→ ABOUT THIS TASK
Please return only the lines from the one with "This screenshot has" through the final line of the data, unchanged, with pictures omitted.

--- EXTRACTED RECORDS Enclosed Below ---

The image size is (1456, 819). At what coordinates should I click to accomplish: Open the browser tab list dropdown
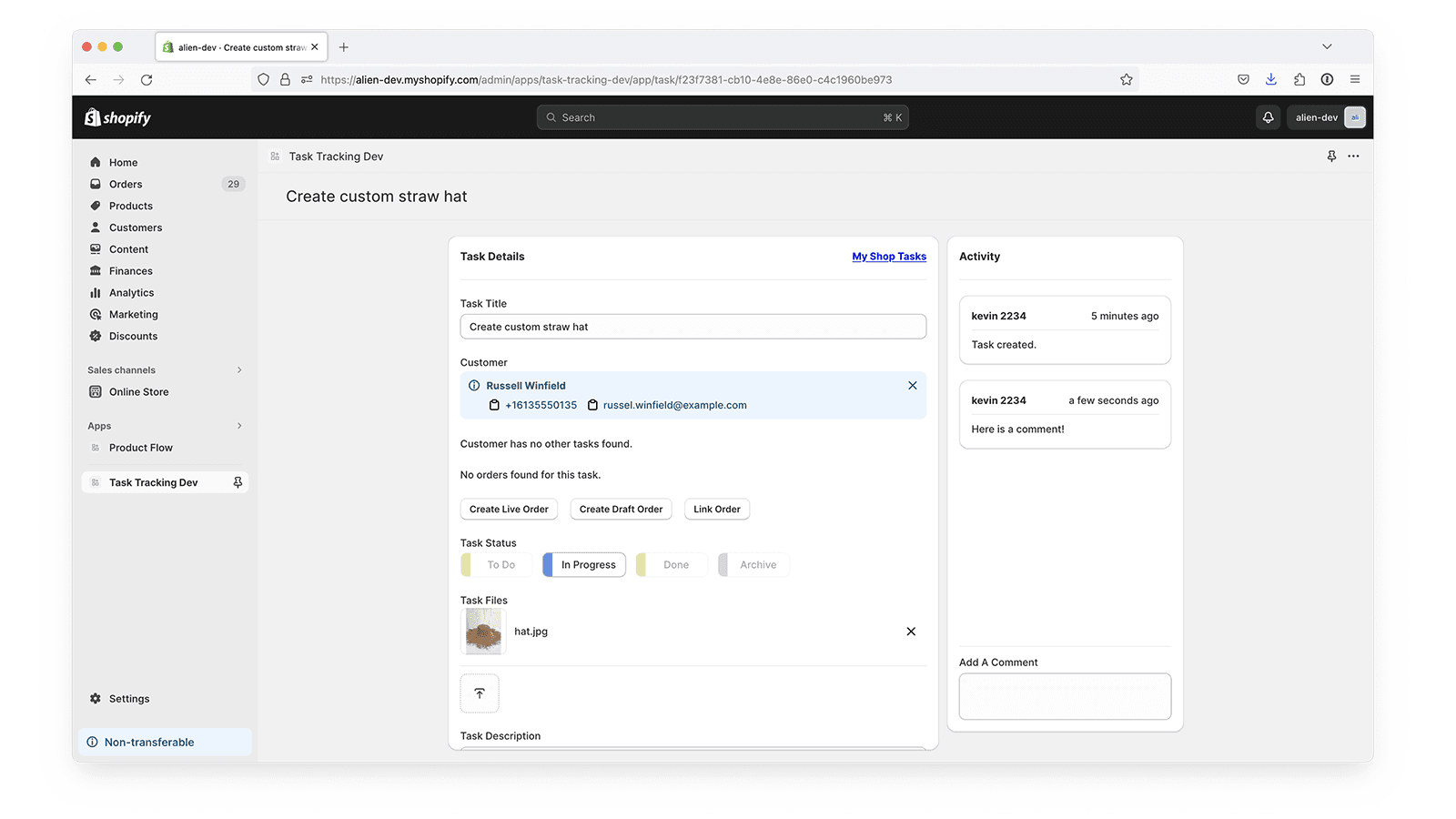point(1327,46)
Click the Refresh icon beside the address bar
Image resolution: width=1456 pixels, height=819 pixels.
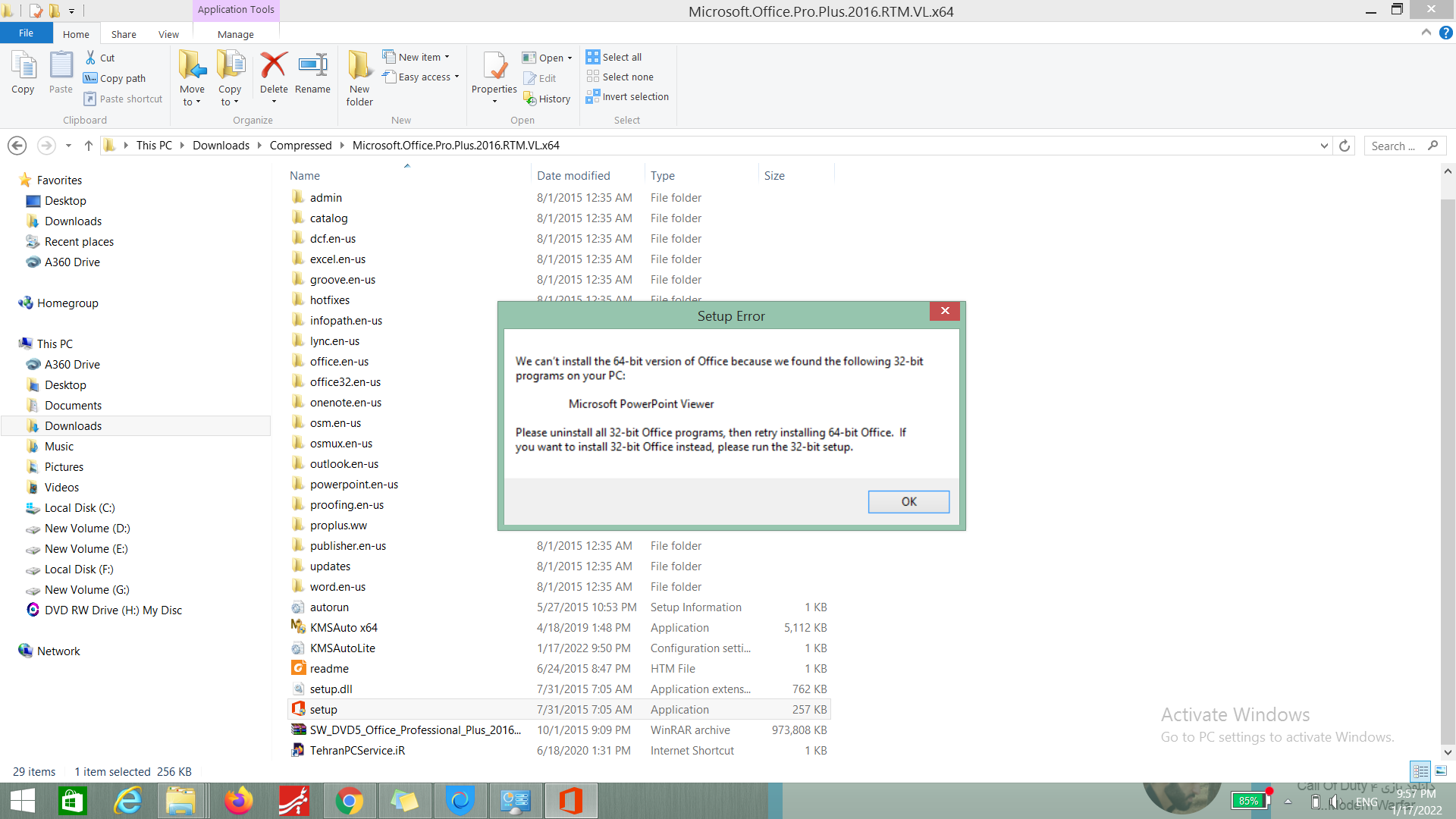tap(1345, 146)
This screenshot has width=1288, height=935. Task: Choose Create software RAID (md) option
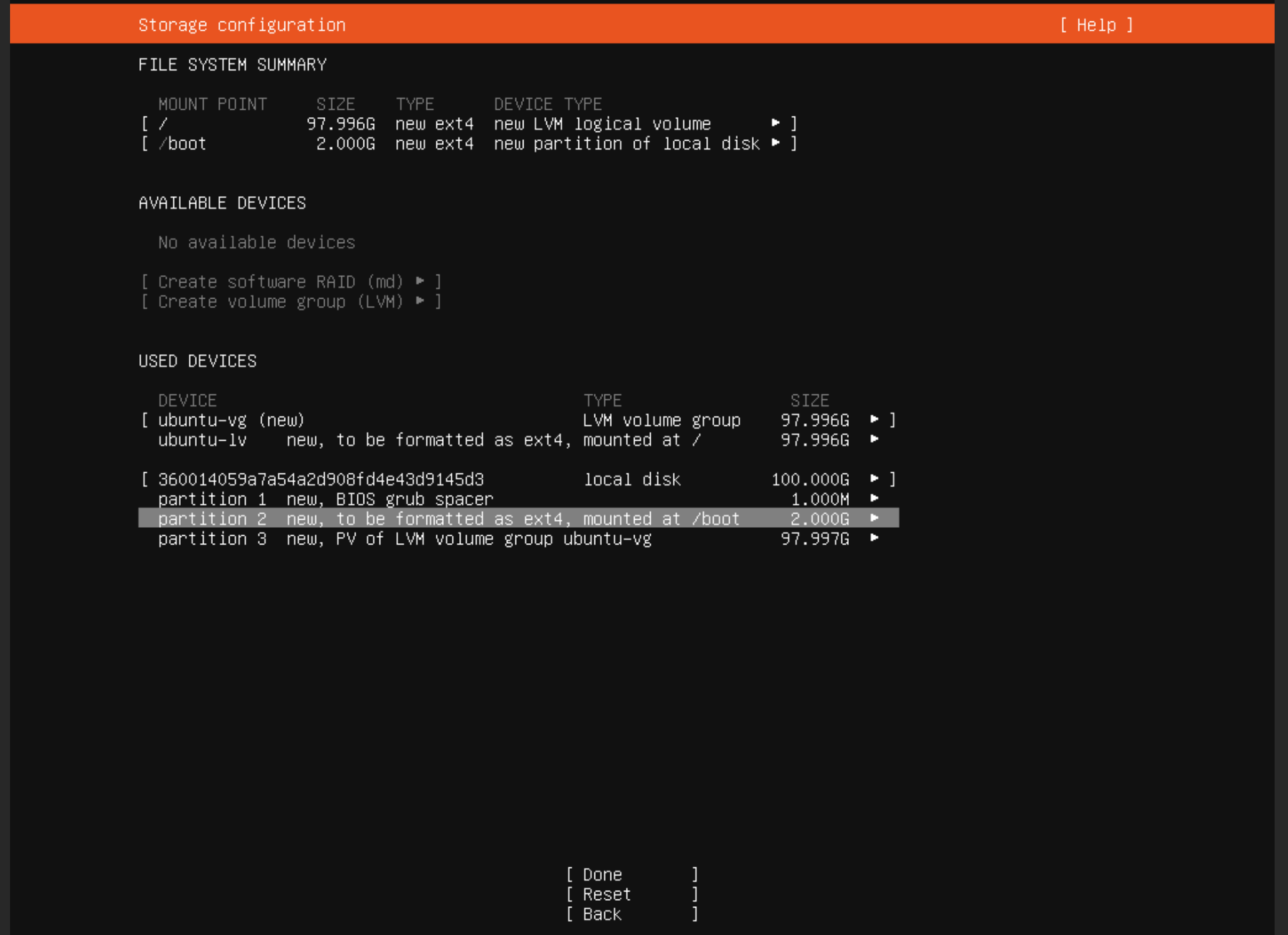pyautogui.click(x=280, y=282)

--- End of Enclosed EXTRACTED RECORDS ---

→ ANSWER TO THE PROBLEM
This screenshot has width=1288, height=935. Task: Choose Create software RAID (md) option
pyautogui.click(x=280, y=282)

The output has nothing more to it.